Correcting residual physical deformity
As it turned out, it was a very nice patient. He understood perfectly each of the surgeries that he had undergone and never had one bad word about the previous surgeons. He was not going after unrealistic aesthetic enhancement but just wanted achieve better function. The first surgery developed some complications that led to a wrong biting position and the subsequent surgeries could not correct it but added more collateral damage. He had a genuine physical problem that needed to be treated. However, the jaw had already had multiple surgeries and with each surgery, the blood supply to the bone diminished a bit more. My main concern is that the bone may not heal if surgery is done again. We tried other treatment such as pain management with a pain specialist, jaw repositioning splints with a prosthodontist, etc. After several months, and quite few flights in and out of Singapore, he decided that he still want to have surgery. I did another round of orthognathic surgery for her but as expected, healing was compromised and delayed and we spend quite a bit of time managing the complications. Some of my colleagues thought that I was crazy to do the surgery but I felt that she has a physical problem that needed surgery and I was happy to help. Despite a difficult recovery, he was a grateful patient who still sends me Christmas cards.

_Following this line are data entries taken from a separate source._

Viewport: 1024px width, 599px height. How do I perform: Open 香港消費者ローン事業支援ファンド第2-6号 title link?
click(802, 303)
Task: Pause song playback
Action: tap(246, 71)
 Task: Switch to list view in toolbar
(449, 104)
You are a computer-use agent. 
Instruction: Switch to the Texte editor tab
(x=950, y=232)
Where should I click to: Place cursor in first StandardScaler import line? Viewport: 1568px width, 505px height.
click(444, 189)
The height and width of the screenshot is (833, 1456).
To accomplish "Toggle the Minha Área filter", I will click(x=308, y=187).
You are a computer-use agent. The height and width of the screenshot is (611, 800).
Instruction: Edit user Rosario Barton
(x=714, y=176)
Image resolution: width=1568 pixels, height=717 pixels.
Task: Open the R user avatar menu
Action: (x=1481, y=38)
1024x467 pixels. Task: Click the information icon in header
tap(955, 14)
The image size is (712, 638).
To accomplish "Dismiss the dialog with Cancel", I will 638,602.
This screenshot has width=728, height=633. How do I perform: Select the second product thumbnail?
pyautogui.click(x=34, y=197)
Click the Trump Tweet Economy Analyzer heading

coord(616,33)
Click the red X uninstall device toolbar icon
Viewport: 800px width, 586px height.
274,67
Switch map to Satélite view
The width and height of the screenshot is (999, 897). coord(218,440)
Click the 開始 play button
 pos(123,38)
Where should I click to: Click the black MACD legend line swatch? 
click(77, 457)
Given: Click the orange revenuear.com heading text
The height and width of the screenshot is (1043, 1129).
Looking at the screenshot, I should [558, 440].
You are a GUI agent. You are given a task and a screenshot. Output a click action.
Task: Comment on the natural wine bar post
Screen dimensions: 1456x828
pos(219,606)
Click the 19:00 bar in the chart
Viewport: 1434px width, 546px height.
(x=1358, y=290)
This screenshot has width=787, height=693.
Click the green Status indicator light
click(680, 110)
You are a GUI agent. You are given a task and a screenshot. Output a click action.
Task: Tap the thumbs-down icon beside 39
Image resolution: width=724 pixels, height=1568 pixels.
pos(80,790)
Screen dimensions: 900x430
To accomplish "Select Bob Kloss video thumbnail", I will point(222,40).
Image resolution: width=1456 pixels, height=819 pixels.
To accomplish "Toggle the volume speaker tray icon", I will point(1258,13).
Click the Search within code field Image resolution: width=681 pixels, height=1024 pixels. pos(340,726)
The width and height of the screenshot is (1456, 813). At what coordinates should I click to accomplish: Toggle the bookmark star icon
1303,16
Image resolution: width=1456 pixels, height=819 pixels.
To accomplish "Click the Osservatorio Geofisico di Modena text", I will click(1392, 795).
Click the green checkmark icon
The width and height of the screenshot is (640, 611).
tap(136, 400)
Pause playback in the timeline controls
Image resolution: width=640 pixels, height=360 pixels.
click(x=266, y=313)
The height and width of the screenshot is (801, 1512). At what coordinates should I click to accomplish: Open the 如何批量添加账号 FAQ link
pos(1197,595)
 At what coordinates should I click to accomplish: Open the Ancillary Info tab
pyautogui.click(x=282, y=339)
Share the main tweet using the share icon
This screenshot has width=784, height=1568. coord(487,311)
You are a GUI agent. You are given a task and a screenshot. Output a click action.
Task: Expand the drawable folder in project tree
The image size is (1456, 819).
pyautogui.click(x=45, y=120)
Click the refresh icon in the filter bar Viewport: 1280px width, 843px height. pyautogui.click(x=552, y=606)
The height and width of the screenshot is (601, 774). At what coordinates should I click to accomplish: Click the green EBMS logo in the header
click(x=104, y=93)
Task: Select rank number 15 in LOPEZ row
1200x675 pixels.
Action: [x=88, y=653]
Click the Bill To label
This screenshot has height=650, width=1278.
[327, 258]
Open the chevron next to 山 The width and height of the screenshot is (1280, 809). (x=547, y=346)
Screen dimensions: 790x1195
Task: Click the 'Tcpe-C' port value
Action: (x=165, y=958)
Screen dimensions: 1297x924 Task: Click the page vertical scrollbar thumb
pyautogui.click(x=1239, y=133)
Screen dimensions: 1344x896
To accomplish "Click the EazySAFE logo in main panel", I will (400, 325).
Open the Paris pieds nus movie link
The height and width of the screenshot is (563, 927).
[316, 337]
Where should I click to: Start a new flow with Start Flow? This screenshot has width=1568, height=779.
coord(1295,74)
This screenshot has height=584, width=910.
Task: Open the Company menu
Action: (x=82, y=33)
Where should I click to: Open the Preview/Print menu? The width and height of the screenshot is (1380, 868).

Re-doing to enhance aesthetics
Not all my re-do patients are happy. I have had a patient (another medical tourist), who had undergone corrective jaw surgery many years ago. She was not happy with the results and after ten years decided to have a second surgery. Unlike the earlier patient, she did not have an obvious physical deformity. However, she was very clear about what she wants and she can describe to me in vivid detail what she did not like and what she wanted to change. We did a few rounds of consult to discuss the surgery and she finally decided to proceed with the surgery. As there was only one round of surgery done and it was ten years ago, the tissues were not significantly altered. There was only minor challenges during the surgery from the scarring and fixation plates used in the previous surgery but everything went well. There was no complication in the healing process and the patient was happy with what she saw in the mirror. However, a few weeks later, she changed her mind and requested for some minor changes to the position of the jaw. I explained that another round of surgery was not good for her. The patient was unhappy and I was feeling miserable, regretting my decision to do the surgery.
Moral of the story
Revising or resurgery to “fix” previous corrective jaw surgery is tricky. It is technically more difficult due to the scarring of tissues, altered anatomy, compromised blood supply, buried fixation plates and screws from previous surgeries. However, beyond the technical difficulties, the patient’s mentality plays an even more important role. If there is a readily perceptible deformity, re-doing the surgery will usually benefit the patient. However, in situations where the patient does not have a manifestly obvious physical deformity and the objective is to changed one normal appearance to another normal but more preferred appearance, the benefit of a repeat orthognathic surgery may be questionable.